“So how d’you like the Blenheim?’”
“Wizard. Handles like a dream. There’s something highly reassuring about having two engines...”
Christopher grimaced. “Shut the hangar doors, you two.” He had learned the expression from his brother and he grinned now at the mildly startled and faintly indignant expression on both their faces. “We’re sailing today, not flying.”
“All right. But just one question, James: what’s the real gen? Is there going to be a war?”
“Unfortunately Adolf is the only one who can answer that. Anyone on the squadron would lay odds on it. But not yet: not until next spring.”
Christopher made for the door. Patience was not conspicuous in his temperament.
“We’re meeting the girls in ten minutes.”
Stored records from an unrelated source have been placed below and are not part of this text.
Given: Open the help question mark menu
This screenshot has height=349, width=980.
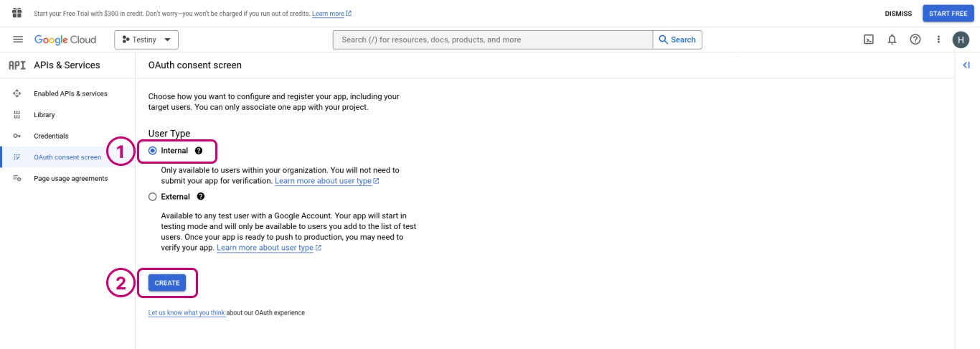Looking at the screenshot, I should pos(915,39).
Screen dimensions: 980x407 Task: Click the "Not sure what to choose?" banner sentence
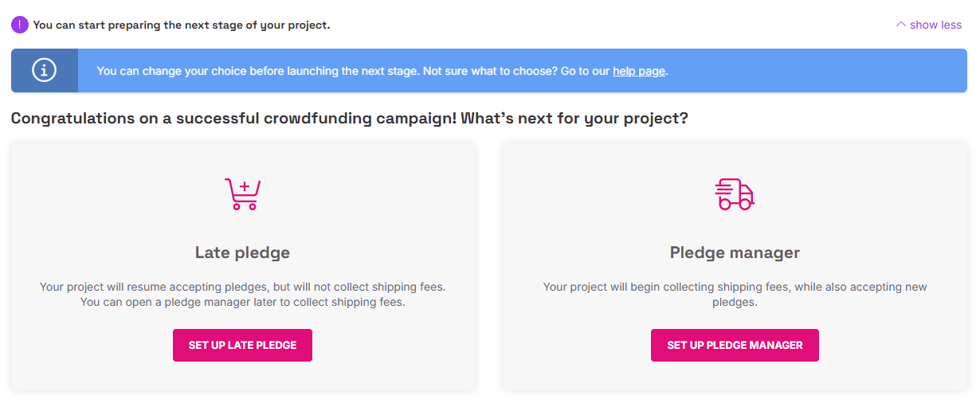tap(490, 71)
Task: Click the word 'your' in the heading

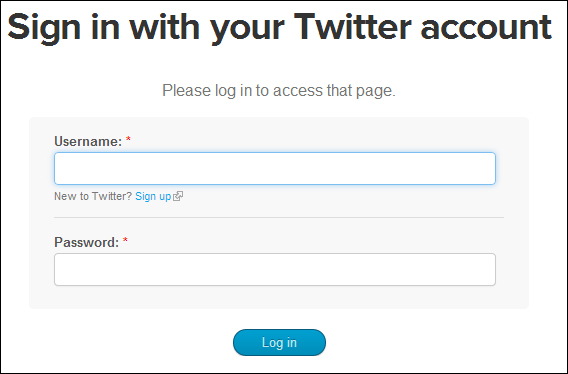Action: [247, 32]
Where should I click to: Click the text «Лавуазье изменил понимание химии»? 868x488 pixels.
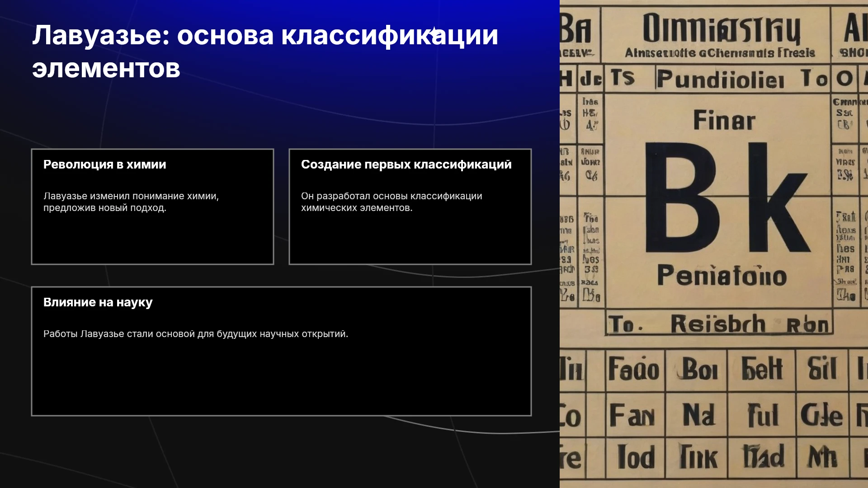[x=131, y=196]
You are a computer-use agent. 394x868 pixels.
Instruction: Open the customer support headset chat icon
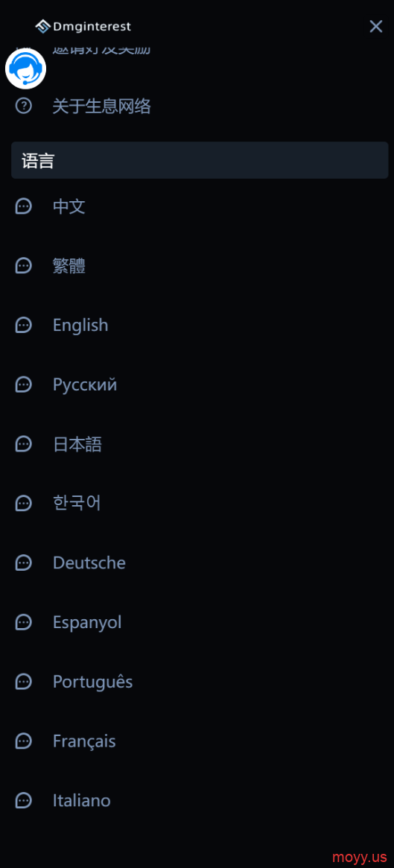coord(25,69)
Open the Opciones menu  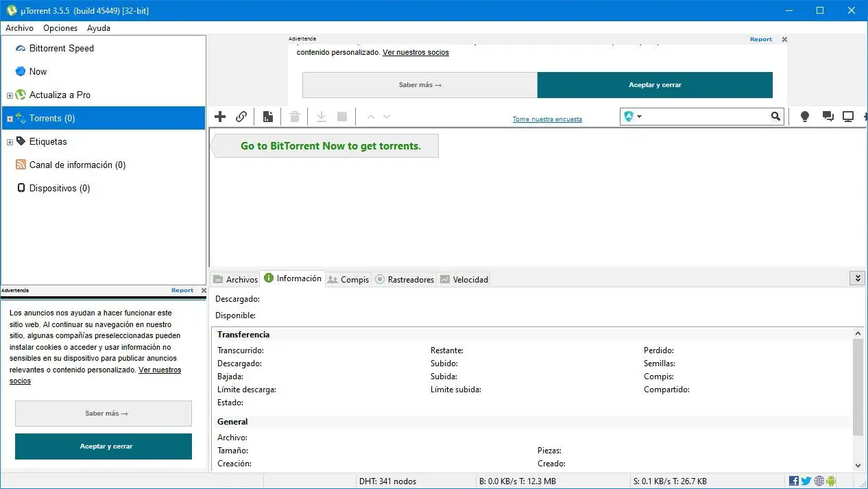60,28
“‘Jester”, the twenty-five-footer, was at their disposal for the day. Mr. and Mrs. Fenton would spend the time in their garden, which overlooked the water, and if they felt like a sail they would take the dinghy out. These next nine days belonged to the boys: and their many friends. There would be other days when the whole family went sailing together. They both knew that the shadows were lengthening as the sun set on twenty-one years of increasingly uneasy peace. Let the boys enjoy the company of their girls while they could. It was a tacit concern that their sons should make the most of what summer days remained, rather than an explicit one. Stephen and Sheila Fenton had vivid memories of the Great War and the suddenness with which their own generation had had to make the harsh transition from a carefree life to one of constant danger or anxiety. They stood at their gate, waving to their two sons and their nephew as they hurried off to the hard, carrying a picnic basket, to wait for three of their girl friends and ferry them in the yacht’s little tender out to where “Jester” lay at her moorings on the sparkling water.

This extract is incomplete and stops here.